At the Olsen Veterinary Clinic, this is what to expect if your pet has an infected wound. First and foremost a a good examination. Not only addressing a whole body normal exam, but we pay special attention to fever, enlarged lymph nodes, pupil clarity, foreign bodies left in the wound, presence of maggots, the texture of the wound for hints of fistulations or reactive tissue. We also look for evidence of gangrene and necrosed tissue. We are of course interested in the overall health of the patient. Does it seem healthy or is it debilitated. If the pet is debilitated, further treatment may be also needed in addition to the wound. Based on the examination we will then decide if the wound or abscess is minor and likely to heal with just cleaning and antibiotics or is more serious and be better treated with surgical draining, flushing, debridgement, and repair in addition to antibiotics.

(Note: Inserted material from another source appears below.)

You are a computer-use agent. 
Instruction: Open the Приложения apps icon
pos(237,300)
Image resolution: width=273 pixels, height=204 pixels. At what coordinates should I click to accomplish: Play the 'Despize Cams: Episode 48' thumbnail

If the wound is minor and unlikely to need surgery, we will probably do the following. Inspect and clean the wound. This will involve clipping the area and removing all the hair so that we can scrub all the crud off. The wound will also be scrubbed with an antiseptic cleaner, most often Nolvasan, a steroid and an antibiotic. Antibiotics will be given and dispensed. They may be oral or injectable. Sometimes cultures and sensitivities may be done, especially if the patient is not responiding well to the treatment prescribed. Pain medications and steroids may be dispensed and given to reduce inflammation and pain making the pet more comfortable at home. Usually we will dispense E-collars or some other devices to prevent licking, chewing and biting at the wound. Recently, we have incorporated the use of therapuetic laser to our regimen. This reduces the pain and inflammation on a cellular level. Always be prepared to return for more aggressive treatment, possible surgery or change in treatment plan if the problem is not improving. No vet likes to hear that someone is bad mouthing a vet because some minor problem didn’t heal on the initial treatment. Of course, 100% of the medical problems don’t resolve with simple, cheap care. Keeping things cheap and simple is appropriate for many common health problems, but when it doesn’t work, you’re supposed to come back.